▸ **Problem description**: From the line that contains "Gone to the Rapture (85, 808)" through the line that contains "The Crooked Line (77, 827)", output every line of the listing below exactly and leave out all the rest.

▸ **Recorded information**:

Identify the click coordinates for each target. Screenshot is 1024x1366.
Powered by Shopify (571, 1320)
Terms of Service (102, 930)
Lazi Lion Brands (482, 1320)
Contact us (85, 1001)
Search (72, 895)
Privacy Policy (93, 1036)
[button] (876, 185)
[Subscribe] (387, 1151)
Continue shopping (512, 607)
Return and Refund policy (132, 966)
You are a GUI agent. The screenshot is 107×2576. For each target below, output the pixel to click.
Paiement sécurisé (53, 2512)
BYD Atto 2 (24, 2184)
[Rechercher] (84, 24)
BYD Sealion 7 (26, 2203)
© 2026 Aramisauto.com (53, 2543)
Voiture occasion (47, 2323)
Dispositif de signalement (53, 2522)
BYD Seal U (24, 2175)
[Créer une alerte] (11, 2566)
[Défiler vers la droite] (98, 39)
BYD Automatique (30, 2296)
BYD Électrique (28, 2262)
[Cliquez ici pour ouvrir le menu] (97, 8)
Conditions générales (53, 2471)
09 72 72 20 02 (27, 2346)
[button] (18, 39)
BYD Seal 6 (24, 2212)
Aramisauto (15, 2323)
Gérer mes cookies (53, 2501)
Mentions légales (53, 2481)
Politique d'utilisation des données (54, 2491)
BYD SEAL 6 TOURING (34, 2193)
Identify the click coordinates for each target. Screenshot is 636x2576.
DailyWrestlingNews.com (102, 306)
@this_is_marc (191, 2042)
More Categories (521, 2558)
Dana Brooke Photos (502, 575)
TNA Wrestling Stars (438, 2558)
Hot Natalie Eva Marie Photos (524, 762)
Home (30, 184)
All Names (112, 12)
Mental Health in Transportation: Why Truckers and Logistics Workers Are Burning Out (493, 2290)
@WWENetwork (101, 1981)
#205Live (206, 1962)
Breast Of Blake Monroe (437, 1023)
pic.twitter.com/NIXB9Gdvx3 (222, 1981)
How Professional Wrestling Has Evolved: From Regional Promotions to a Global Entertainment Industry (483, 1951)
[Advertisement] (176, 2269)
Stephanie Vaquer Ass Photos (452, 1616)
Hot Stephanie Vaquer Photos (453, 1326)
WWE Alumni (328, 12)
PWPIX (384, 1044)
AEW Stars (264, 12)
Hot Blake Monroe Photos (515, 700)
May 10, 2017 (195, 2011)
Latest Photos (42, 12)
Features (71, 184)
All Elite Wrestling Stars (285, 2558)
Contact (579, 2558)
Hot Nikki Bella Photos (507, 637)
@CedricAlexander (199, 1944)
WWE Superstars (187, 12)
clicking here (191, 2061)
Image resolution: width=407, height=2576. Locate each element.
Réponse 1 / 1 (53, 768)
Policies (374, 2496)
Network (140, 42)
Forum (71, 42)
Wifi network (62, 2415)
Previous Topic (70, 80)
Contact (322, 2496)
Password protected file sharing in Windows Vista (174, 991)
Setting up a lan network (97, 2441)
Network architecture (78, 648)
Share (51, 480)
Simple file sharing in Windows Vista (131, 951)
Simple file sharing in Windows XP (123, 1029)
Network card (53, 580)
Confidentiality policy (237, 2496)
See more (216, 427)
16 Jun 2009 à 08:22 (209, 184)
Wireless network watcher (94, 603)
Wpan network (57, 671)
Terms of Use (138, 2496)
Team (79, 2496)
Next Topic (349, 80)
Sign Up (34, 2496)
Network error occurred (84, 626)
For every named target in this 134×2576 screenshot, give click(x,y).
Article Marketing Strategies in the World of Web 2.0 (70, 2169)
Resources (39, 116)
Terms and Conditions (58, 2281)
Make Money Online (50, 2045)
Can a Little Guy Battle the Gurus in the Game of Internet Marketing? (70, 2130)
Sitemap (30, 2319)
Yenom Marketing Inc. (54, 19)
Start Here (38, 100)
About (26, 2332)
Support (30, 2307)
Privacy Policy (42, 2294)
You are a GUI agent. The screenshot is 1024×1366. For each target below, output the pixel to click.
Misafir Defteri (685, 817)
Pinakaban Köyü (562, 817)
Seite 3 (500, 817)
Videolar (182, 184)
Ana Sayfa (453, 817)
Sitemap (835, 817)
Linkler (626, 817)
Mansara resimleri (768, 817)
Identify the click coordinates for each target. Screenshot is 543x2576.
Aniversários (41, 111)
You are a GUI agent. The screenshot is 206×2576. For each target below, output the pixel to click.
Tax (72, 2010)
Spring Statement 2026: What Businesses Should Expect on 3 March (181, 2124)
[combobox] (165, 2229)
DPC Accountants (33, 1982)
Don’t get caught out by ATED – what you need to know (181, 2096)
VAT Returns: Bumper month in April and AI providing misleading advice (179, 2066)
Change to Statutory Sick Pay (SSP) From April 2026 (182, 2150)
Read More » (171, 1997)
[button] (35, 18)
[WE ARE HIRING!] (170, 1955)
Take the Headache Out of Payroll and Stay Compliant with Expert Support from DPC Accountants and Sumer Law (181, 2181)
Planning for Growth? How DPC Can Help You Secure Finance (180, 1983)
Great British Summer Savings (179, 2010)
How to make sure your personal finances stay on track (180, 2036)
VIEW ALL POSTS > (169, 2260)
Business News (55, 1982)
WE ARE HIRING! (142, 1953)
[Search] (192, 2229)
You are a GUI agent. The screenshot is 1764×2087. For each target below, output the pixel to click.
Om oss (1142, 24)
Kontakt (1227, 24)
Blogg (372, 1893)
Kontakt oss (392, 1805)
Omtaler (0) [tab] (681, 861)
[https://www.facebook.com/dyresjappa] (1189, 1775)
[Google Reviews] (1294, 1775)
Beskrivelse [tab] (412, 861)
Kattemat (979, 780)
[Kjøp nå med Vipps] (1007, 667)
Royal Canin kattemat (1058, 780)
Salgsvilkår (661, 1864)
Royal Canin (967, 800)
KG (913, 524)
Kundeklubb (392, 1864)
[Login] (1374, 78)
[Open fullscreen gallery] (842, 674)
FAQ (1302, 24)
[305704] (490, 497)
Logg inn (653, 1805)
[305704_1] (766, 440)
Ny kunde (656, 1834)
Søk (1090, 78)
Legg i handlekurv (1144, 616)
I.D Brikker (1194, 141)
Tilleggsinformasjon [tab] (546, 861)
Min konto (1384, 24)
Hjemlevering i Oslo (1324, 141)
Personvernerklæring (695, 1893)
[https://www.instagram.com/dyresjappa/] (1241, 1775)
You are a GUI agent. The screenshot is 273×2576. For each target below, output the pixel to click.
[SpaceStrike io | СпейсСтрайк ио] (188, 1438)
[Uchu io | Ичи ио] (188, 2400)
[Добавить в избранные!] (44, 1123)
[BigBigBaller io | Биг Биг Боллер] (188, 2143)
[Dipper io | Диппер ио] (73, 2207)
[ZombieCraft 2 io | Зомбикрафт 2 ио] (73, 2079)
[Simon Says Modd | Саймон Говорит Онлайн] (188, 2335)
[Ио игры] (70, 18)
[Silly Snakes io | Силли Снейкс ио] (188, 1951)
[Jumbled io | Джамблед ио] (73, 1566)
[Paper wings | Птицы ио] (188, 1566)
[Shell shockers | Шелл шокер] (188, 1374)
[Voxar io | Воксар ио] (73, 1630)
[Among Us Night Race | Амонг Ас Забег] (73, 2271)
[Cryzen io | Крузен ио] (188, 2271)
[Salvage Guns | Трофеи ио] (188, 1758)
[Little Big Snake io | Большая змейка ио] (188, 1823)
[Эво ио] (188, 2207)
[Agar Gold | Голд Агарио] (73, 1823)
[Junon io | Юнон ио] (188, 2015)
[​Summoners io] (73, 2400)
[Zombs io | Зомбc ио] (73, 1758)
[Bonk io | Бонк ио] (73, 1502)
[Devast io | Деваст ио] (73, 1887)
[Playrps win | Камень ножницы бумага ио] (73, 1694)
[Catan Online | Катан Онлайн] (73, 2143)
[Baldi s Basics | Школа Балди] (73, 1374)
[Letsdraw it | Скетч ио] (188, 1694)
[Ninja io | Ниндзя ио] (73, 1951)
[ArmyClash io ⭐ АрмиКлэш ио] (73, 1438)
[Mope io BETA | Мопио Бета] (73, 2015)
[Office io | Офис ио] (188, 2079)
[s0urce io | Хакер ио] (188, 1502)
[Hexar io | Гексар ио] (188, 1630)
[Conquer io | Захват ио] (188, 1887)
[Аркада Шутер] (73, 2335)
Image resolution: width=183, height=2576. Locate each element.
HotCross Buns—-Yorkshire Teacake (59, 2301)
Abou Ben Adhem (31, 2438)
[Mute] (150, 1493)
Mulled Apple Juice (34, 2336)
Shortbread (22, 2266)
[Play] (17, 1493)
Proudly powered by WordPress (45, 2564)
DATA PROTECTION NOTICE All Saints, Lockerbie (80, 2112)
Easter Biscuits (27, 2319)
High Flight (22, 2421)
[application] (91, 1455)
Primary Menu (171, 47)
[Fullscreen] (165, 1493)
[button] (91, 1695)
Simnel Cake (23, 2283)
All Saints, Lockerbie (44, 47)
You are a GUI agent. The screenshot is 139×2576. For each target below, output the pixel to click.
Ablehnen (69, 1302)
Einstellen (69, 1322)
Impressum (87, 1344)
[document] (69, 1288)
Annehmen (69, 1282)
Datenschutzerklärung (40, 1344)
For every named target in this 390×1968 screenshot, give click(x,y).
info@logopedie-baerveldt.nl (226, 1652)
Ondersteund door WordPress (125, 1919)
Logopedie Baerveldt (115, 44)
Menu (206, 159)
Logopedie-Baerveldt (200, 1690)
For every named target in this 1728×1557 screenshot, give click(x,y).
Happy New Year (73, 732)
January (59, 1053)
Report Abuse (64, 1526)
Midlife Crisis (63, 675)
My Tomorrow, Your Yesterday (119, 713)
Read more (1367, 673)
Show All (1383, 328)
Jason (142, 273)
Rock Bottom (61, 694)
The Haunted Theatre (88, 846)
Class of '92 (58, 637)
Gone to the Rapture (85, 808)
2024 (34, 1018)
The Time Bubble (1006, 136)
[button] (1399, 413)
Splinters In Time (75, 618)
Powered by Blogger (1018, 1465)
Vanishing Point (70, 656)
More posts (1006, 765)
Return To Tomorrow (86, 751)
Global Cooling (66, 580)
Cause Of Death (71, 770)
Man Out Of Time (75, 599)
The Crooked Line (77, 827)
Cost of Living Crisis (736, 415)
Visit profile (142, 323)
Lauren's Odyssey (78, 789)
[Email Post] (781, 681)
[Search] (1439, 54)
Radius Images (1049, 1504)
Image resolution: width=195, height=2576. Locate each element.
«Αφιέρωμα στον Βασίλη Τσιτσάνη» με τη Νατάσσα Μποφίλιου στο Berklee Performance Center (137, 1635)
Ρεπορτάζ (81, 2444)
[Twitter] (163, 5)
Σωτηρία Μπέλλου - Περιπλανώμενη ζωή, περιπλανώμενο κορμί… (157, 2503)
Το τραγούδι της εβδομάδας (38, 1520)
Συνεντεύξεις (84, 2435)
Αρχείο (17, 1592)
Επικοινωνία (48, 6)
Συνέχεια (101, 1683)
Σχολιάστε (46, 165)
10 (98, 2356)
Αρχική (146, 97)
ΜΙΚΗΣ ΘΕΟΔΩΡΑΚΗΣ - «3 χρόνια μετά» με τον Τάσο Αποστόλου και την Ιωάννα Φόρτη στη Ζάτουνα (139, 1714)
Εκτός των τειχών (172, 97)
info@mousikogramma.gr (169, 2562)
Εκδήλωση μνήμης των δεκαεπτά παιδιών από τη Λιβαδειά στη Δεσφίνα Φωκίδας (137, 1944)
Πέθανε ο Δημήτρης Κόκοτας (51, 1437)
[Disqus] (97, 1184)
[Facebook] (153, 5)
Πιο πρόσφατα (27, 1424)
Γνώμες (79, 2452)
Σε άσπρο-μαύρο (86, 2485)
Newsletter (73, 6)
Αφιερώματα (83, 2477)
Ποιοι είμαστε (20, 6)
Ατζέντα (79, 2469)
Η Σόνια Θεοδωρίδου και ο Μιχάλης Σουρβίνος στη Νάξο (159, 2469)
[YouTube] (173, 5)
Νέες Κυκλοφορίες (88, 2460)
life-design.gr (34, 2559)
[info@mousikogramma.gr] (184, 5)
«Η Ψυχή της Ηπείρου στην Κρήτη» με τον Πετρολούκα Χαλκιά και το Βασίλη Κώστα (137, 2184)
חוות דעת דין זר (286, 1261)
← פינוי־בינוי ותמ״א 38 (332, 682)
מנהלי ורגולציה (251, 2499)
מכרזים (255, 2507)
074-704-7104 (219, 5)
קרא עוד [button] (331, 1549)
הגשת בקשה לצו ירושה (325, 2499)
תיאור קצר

▸ **Response to the exercise**:
Gone to the Rapture (85, 808)
2024 (34, 1018)
The Time Bubble (1006, 136)
[button] (1399, 413)
Splinters In Time (75, 618)
Powered by Blogger (1018, 1465)
Vanishing Point (70, 656)
More posts (1006, 765)
Return To Tomorrow (86, 751)
Global Cooling (66, 580)
Cause Of Death (71, 770)
Man Out Of Time (75, 599)
The Crooked Line (77, 827)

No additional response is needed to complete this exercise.